The city will spend one more day in temperatures “well above” normal Friday before the start of a cooling trend, National Weather Service forecasters said Friday.
Temperatures will be around 8 degrees above normal in downtown L.A. Friday and between 10 and 20 degrees above normal in some valley areas, said NWS meteorologist Robbie Munroe. Saturday’s temperatures will be near normal close to the coast and around 10 degrees above normal in the valleys, he said.
The NWS forecast partly cloudy skies in Los Angeles County Friday and highs of 69 degrees Fahrenheit at LAX; 72 in Avalon; 75 in Long Beach; 78 in Downtown L.A.; 79 on Mount Wilson; 80 in San Gabriel; 82 in Saugus and Palmdale; 83 in Burbank and Lancaster; 84 in Pasadena; and 88 in Woodland Hills.
Sunny skies were forecast in Orange County, along with highs of 63 in Laguna Beach; 64 in San Clemente; 65 in Newport Beach; 77 in Anaheim and Irvine; 79 in Fullerton; 80 in Mission Viejo; and 84 in Yorba Linda.

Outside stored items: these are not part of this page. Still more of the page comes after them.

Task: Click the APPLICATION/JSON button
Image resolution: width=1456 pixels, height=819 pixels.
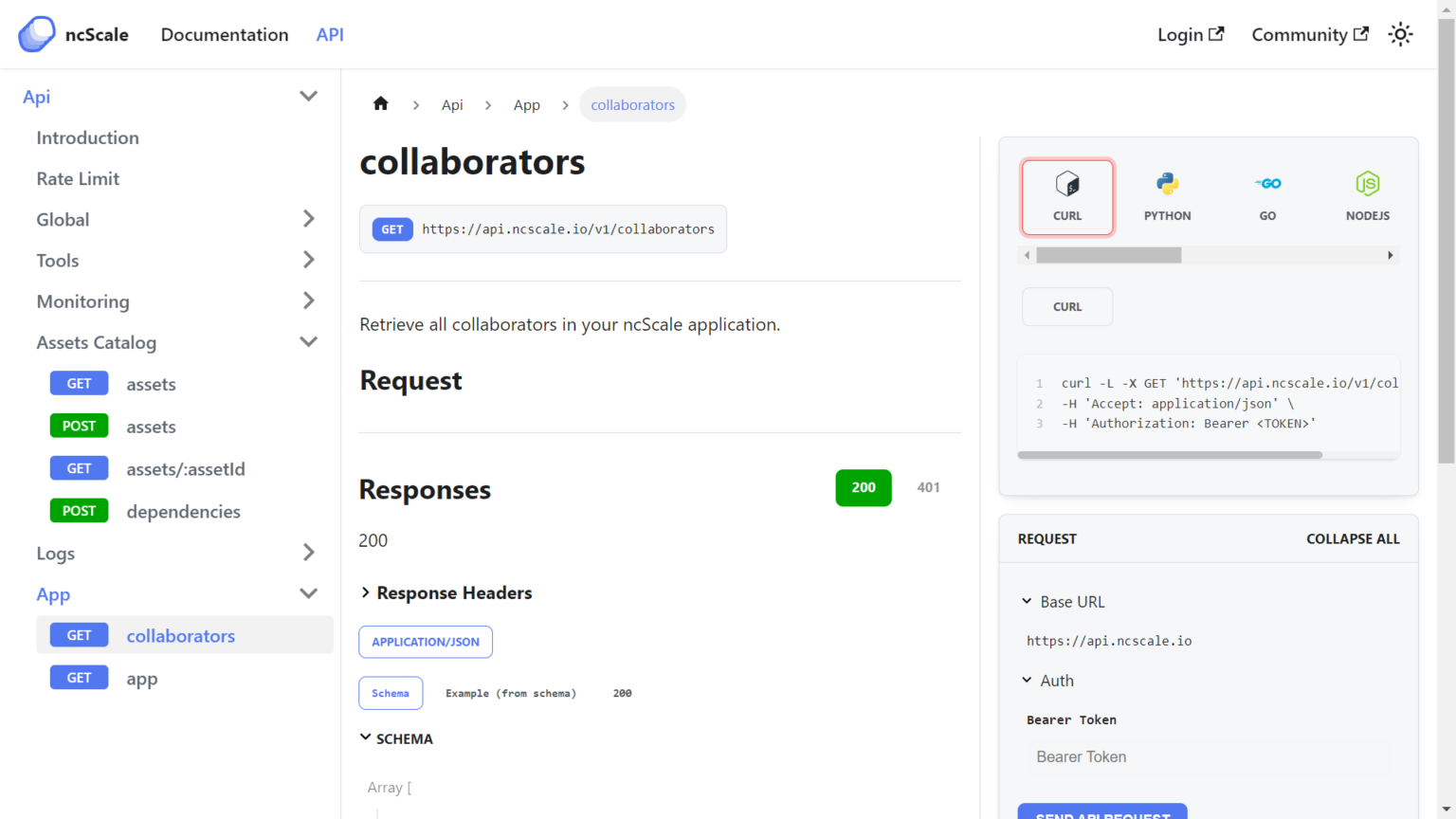Action: pyautogui.click(x=426, y=642)
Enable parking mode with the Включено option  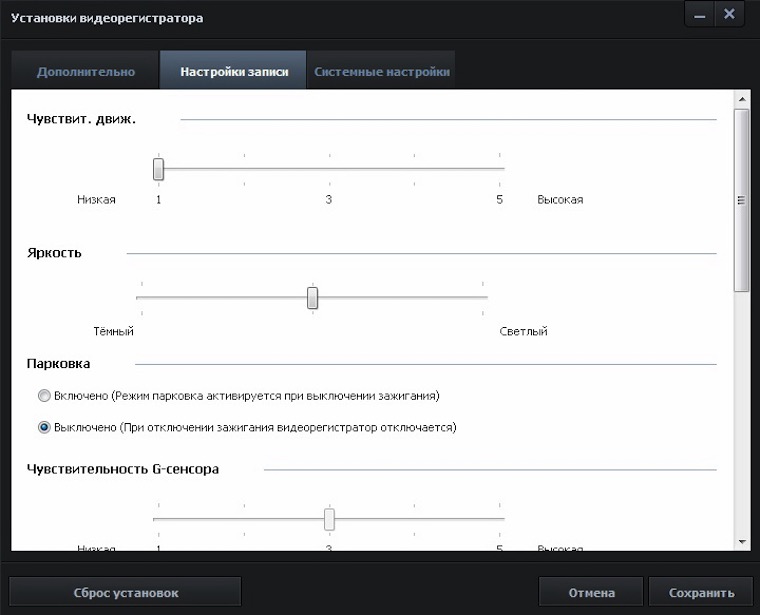click(x=44, y=396)
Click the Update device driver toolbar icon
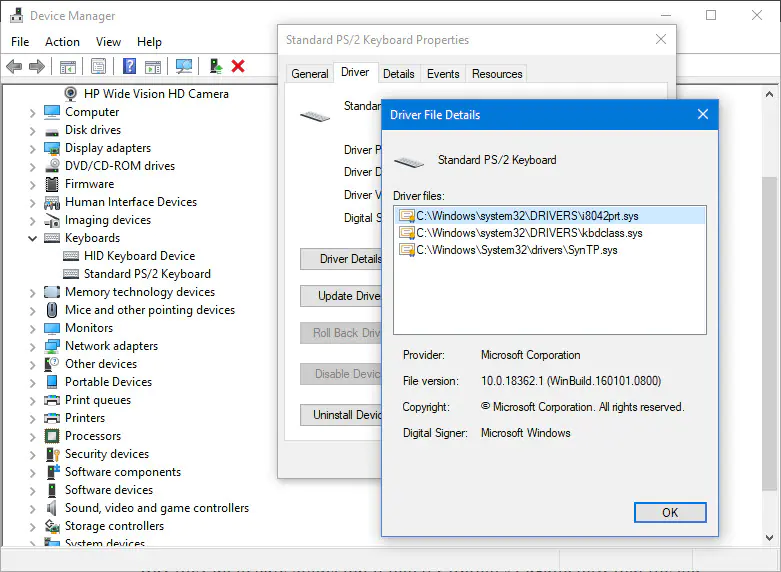 [x=215, y=66]

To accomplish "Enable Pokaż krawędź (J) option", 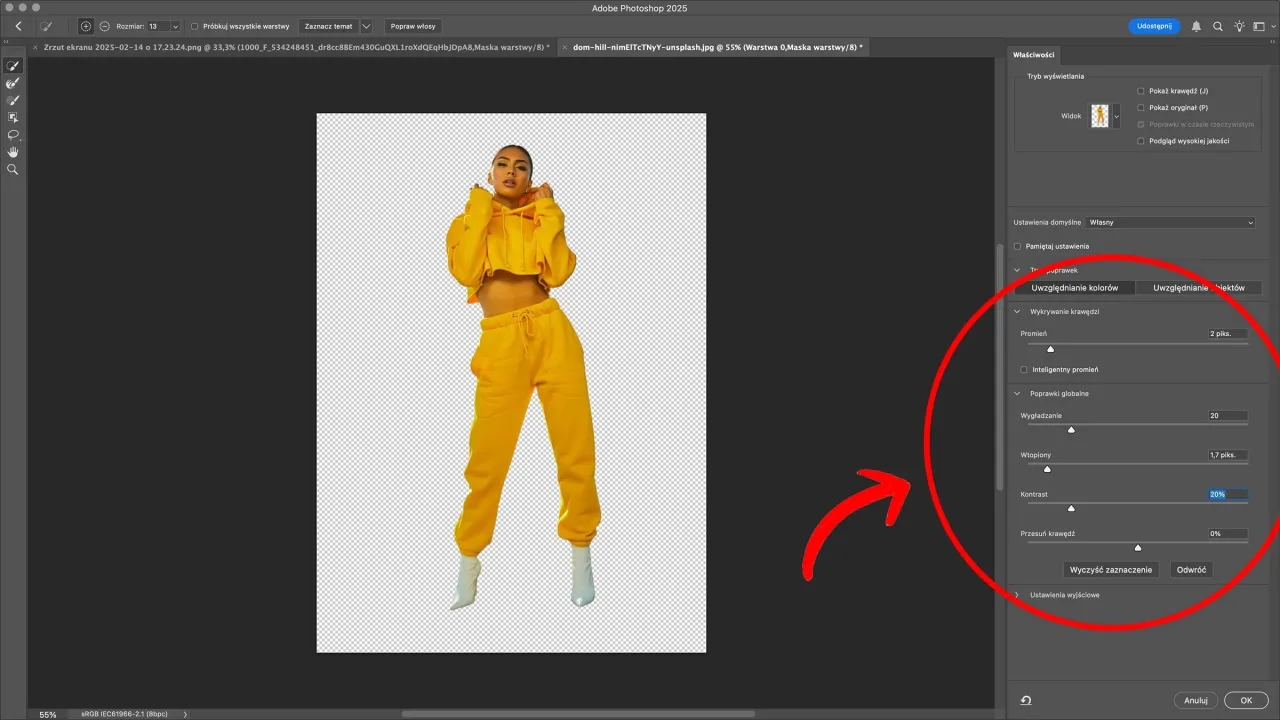I will point(1140,90).
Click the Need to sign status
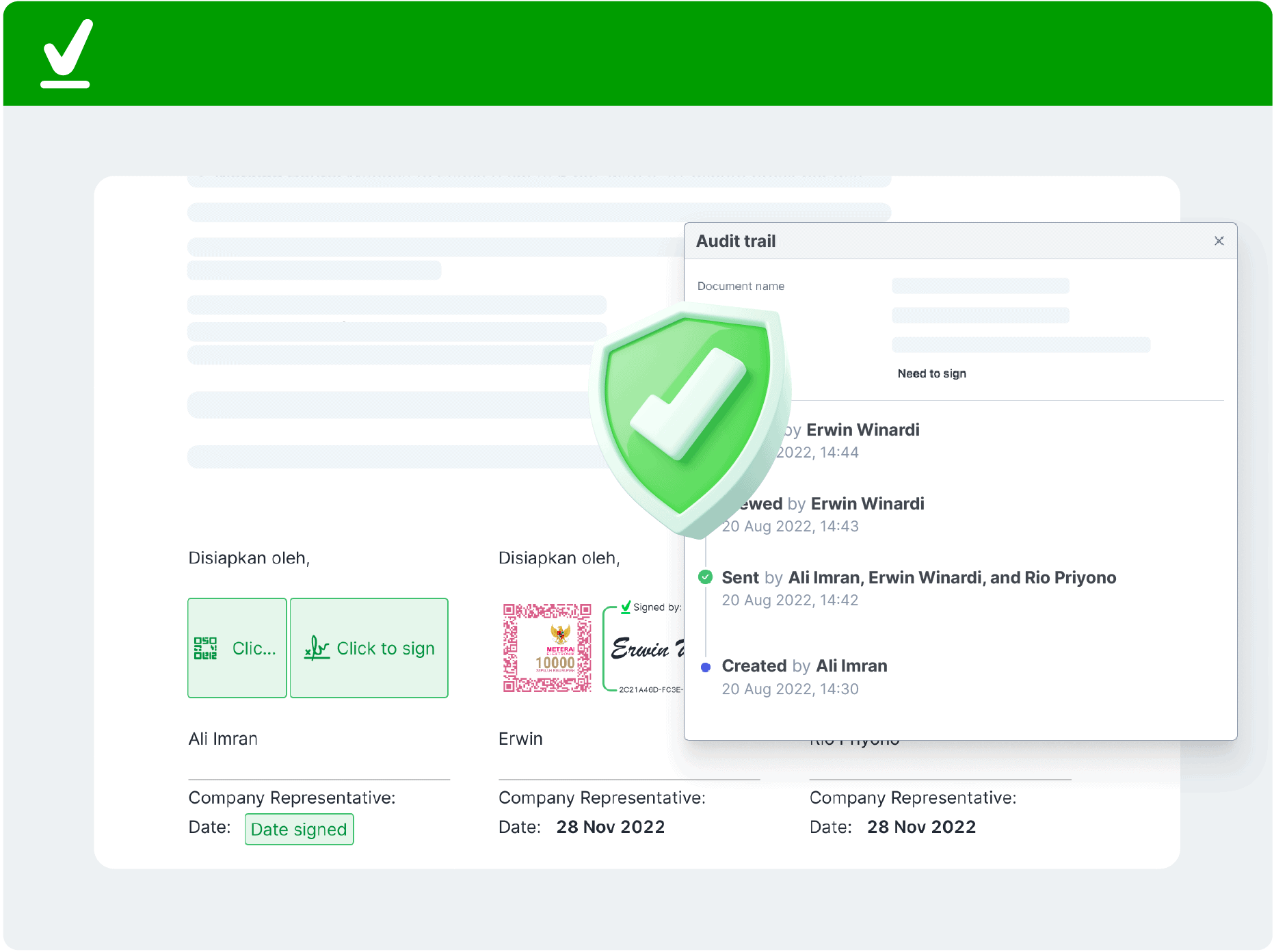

Temperatures will be lower Saturday, but not dramatically so. The biggest drops are expected to be in Woodland Hills, which is forecast to go from 88 Friday to 81, and Downtown L.A., which will shift from 78 to 73. In Orange County, Yorba Linda will hit a high of 84 Friday and 79 Saturday.
Temperature highs will fall into the 60s in L.A. and Orange County on Tuesday, when two days of rainy weather will get underway.
The unseasonably warm weather, which forecasters said was not quite warm enough to be called a heat wave, began last week and has been attributed to an upper-level low-pressure system.